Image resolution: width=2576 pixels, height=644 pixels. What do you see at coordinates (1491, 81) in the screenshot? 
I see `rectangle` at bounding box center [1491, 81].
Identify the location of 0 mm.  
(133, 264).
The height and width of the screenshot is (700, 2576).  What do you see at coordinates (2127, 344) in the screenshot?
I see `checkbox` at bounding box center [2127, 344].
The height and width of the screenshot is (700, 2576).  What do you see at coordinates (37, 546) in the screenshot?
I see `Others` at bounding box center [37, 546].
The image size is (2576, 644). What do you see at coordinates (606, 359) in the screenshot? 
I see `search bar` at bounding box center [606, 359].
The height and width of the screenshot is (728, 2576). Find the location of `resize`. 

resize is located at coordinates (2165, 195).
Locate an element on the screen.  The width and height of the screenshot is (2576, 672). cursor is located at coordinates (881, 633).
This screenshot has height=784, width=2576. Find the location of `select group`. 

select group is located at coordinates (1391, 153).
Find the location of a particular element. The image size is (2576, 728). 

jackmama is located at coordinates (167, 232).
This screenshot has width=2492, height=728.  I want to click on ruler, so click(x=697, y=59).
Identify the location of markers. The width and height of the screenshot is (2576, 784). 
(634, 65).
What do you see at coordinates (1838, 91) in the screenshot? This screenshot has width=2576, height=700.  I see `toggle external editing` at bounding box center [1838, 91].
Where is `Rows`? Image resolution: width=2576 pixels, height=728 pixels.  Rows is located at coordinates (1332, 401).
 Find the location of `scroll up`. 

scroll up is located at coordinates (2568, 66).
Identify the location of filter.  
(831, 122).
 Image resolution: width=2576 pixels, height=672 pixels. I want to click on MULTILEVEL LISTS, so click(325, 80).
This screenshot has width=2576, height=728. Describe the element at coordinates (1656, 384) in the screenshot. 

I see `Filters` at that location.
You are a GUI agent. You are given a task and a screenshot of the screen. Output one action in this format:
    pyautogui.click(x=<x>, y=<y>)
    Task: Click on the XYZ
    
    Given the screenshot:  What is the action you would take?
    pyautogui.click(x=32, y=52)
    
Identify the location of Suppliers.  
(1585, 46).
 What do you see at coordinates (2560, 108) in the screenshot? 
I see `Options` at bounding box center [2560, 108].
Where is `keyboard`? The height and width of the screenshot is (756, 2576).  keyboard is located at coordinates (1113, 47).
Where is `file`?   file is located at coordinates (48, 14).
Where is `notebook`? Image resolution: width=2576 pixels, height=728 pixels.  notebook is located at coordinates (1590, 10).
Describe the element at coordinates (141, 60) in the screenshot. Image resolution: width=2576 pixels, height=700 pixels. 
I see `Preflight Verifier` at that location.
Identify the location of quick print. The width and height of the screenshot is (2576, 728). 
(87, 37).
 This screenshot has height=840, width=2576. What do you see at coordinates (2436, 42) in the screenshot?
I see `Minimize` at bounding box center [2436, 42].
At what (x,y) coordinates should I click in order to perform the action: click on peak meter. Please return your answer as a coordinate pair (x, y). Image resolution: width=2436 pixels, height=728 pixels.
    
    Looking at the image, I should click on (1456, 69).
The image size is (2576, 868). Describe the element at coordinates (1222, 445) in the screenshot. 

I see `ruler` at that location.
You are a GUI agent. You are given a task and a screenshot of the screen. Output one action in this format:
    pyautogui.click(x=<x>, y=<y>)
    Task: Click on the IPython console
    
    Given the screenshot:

The request
Copy out every one of the lines above verbatim, leaving nothing out and altering nothing.

Output of the exercise
Image resolution: width=2576 pixels, height=644 pixels. What do you see at coordinates (1491, 81) in the screenshot? 
I see `rectangle` at bounding box center [1491, 81].
Identify the location of 0 mm.  
(133, 264).
The height and width of the screenshot is (700, 2576).  What do you see at coordinates (2127, 344) in the screenshot?
I see `checkbox` at bounding box center [2127, 344].
The height and width of the screenshot is (700, 2576).  What do you see at coordinates (37, 546) in the screenshot?
I see `Others` at bounding box center [37, 546].
The image size is (2576, 644). What do you see at coordinates (606, 359) in the screenshot? 
I see `search bar` at bounding box center [606, 359].
The height and width of the screenshot is (728, 2576). Find the location of `resize`. 

resize is located at coordinates (2165, 195).
Locate an element on the screen.  The width and height of the screenshot is (2576, 672). cursor is located at coordinates (881, 633).
This screenshot has height=784, width=2576. Find the location of `select group`. 

select group is located at coordinates (1391, 153).
Find the location of a particular element. The image size is (2576, 728). 

jackmama is located at coordinates (167, 232).
This screenshot has width=2492, height=728.  I want to click on ruler, so click(x=697, y=59).
Identify the location of markers. The width and height of the screenshot is (2576, 784). 
(634, 65).
What do you see at coordinates (1838, 91) in the screenshot? This screenshot has width=2576, height=700.  I see `toggle external editing` at bounding box center [1838, 91].
Where is `Rows`? Image resolution: width=2576 pixels, height=728 pixels.  Rows is located at coordinates (1332, 401).
 Find the location of `scroll up`. 

scroll up is located at coordinates (2568, 66).
Identify the location of filter.  
(831, 122).
 Image resolution: width=2576 pixels, height=672 pixels. I want to click on MULTILEVEL LISTS, so click(325, 80).
This screenshot has width=2576, height=728. Describe the element at coordinates (1656, 384) in the screenshot. 

I see `Filters` at that location.
You are a GUI agent. You are given a task and a screenshot of the screen. Output one action in this format:
    pyautogui.click(x=<x>, y=<y>)
    Task: Click on the XYZ
    
    Given the screenshot:  What is the action you would take?
    pyautogui.click(x=32, y=52)
    
Identify the location of Suppliers.  
(1585, 46).
 What do you see at coordinates (2560, 108) in the screenshot? 
I see `Options` at bounding box center [2560, 108].
Where is `keyboard`? The height and width of the screenshot is (756, 2576).  keyboard is located at coordinates (1113, 47).
Where is `file`?   file is located at coordinates (48, 14).
Where is `notebook`? Image resolution: width=2576 pixels, height=728 pixels.  notebook is located at coordinates (1590, 10).
Describe the element at coordinates (141, 60) in the screenshot. Image resolution: width=2576 pixels, height=700 pixels. 
I see `Preflight Verifier` at that location.
Identify the location of quick print. The width and height of the screenshot is (2576, 728). 
(87, 37).
 This screenshot has height=840, width=2576. What do you see at coordinates (2436, 42) in the screenshot?
I see `Minimize` at bounding box center [2436, 42].
At what (x,y) coordinates should I click in order to perform the action: click on peak meter. Please return your answer as a coordinate pair (x, y). Image resolution: width=2436 pixels, height=728 pixels.
    
    Looking at the image, I should click on (1456, 69).
The image size is (2576, 868). Describe the element at coordinates (1222, 445) in the screenshot. 

I see `ruler` at that location.
You are a GUI agent. You are given a task and a screenshot of the screen. Output one action in this format:
    pyautogui.click(x=<x>, y=<y>)
    Task: Click on the IPython console
    
    Given the screenshot:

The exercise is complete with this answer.